▸ **Passage shown**
British rabbi and broadcaster

Lionel Blue (né Bluestein; 6 February 1930 – 19 December 2016) was a British Reform rabbi, journalist and broadcaster, described by The Guardian as "one of the most respected religious figures in the UK". He was best known for his longstanding work with the media, most notably his wry and gentle sense of humour on Thought for the Day on BBC Radio 4's Today programme. He was the first British rabbi publicly to declare his homosexuality.

==Career==
Blue was born in the East End of London in 1930. His parents were Jews of Russian origin and his father worked as a tailor. Blue did not receive a religious education, declaring that he lost his religious faith at the age of five after a petitionary prayer failed to remove Adolf Hitler and Oswald Mosley. Instead, Blue became interested in Marxism. He entered Hendon County School at sixth form level, following education in the East End and a year out of school at age 16–17. He served in the British Army but was discharged after having a nervous breakdown brought on by anxiety over his closet homosexuality.

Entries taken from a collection
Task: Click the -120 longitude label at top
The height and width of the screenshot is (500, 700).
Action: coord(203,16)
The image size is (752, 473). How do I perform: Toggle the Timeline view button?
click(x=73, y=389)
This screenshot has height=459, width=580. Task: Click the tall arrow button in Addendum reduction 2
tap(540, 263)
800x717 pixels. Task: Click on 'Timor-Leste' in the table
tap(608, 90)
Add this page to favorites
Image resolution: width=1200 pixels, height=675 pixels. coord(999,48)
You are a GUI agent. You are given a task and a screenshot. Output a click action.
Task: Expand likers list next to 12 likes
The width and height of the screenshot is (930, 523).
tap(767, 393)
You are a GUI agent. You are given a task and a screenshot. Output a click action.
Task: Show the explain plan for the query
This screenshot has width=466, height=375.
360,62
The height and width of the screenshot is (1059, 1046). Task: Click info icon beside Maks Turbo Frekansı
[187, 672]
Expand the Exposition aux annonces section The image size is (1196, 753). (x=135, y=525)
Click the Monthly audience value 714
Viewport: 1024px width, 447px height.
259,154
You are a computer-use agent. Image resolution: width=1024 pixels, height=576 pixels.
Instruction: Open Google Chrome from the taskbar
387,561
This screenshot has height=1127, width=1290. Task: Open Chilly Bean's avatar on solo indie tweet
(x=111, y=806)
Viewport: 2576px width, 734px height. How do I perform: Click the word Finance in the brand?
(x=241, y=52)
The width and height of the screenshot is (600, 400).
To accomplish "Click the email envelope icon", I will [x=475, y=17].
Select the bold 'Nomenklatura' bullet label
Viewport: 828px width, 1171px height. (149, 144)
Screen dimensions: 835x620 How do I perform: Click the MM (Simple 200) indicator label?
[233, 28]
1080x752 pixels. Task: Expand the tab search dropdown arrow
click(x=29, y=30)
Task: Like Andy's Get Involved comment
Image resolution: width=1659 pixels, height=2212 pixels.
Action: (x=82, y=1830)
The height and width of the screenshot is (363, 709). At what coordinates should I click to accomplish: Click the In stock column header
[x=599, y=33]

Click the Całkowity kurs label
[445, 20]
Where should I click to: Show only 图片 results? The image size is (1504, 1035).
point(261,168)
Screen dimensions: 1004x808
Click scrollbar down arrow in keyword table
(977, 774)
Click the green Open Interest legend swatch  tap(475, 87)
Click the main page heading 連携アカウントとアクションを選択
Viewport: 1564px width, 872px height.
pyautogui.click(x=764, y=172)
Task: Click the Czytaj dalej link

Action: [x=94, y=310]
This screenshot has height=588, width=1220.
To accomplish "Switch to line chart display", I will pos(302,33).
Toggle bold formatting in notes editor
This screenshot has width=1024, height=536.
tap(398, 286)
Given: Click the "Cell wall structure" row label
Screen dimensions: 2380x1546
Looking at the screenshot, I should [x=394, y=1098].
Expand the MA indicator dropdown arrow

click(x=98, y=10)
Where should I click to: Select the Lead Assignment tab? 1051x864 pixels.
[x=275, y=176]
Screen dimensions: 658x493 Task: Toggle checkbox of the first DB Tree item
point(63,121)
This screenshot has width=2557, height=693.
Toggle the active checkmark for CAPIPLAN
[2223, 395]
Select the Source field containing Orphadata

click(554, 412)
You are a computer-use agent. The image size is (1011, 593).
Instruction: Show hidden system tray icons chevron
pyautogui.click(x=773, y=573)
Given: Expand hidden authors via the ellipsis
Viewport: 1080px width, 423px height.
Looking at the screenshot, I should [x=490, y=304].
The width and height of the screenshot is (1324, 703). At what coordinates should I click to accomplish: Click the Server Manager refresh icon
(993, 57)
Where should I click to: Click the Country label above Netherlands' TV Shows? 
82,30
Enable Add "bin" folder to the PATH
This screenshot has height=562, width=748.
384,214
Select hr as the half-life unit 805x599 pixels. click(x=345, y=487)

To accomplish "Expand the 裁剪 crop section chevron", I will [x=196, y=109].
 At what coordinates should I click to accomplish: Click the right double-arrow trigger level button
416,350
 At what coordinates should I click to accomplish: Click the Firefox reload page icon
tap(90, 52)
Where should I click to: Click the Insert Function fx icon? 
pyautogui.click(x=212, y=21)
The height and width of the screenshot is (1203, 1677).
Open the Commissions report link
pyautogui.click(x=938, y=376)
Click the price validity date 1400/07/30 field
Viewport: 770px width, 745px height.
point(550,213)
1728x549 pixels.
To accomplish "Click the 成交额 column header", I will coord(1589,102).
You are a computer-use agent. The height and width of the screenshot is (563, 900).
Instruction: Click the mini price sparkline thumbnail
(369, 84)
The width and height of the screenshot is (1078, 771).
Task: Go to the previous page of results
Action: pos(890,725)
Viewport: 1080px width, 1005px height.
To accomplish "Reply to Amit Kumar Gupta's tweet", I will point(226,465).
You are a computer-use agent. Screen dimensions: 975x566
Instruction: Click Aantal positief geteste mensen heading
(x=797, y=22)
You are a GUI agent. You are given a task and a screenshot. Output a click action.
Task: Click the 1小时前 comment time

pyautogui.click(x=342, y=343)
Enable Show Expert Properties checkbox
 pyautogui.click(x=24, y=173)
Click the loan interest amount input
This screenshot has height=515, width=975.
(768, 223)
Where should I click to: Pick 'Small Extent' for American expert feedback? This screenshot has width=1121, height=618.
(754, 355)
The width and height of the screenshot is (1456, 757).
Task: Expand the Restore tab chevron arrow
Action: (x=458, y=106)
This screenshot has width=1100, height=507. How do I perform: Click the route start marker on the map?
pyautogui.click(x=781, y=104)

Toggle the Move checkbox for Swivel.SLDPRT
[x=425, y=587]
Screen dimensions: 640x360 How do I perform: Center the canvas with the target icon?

▸ **Tasks and exercises**
1 - Give the passage on Lionel Blue again, starting at "Lionel Blue (né" and ending at "declare his homosexuality.", and substitute "wit" for "humour".
2 - Continue the passage about Lionel Blue from the point where it stops.

▸ **Answers to the exercises**
1 -
Lionel Blue (né Bluestein; 6 February 1930 – 19 December 2016) was a British Reform rabbi, journalist and broadcaster, described by The Guardian as "one of the most respected religious figures in the UK". He was best known for his longstanding work with the media, most notably his wry and gentle sense of wit on Thought for the Day on BBC Radio 4's Today programme. He was the first British rabbi publicly to declare his homosexuality.

2 -
Blue read history at Balliol College, Oxford and Semitics at University College London. He regained his faith while at Oxford, when he found some resolution to severe personal conflicts regarding his sexual orientation at a Quaker meeting. He also found Victor Gollancz's A Year of Grace helpful during this time, and finally became one of the first two students at Leo Baeck College for training rabbis in 1956.

Blue was ordained as a rabbi in 1960. Between 1960 and 1963, Blue was the minister of the Settlement Synagogue and Middlesex New Synagogue. He then became the European Director of the World Union for Progressive Judaism. In 1967, he began a long-term engagement as a lecturer at Leo Baeck College in London. He lived in Finchley, north London.

Blue made his first radio broadcast in 1967 and was a regular contributor to BBC Radio 4's Thought for the Day programme for 25 years. He made numerous appearances on BBC Radio 4 and Radio 2, also producing a television programme entitled In Search of Holy England in 1989. In 1978, he collaborated with the author June Rose, on a cookbook, A Taste of Heaven: Adventures in Food & Faith. In 2006, a return trip to his childhood home in London's East End to mark the 350th anniversary of Jewish life in Britain was the subject of an evocative audioslideshow on the BBC News website.

Blue was awarded honorary doctorates from the Open University and Durham University. In 1994, he was appointed an Officer of the Order of the British Empire (OBE).

==Personal life==
Blue came out in 1980 while he was involved with sailboat designer Kim Holman, a relationship which lasted from 1962 to 1982. He published Godly and Gay in 1981.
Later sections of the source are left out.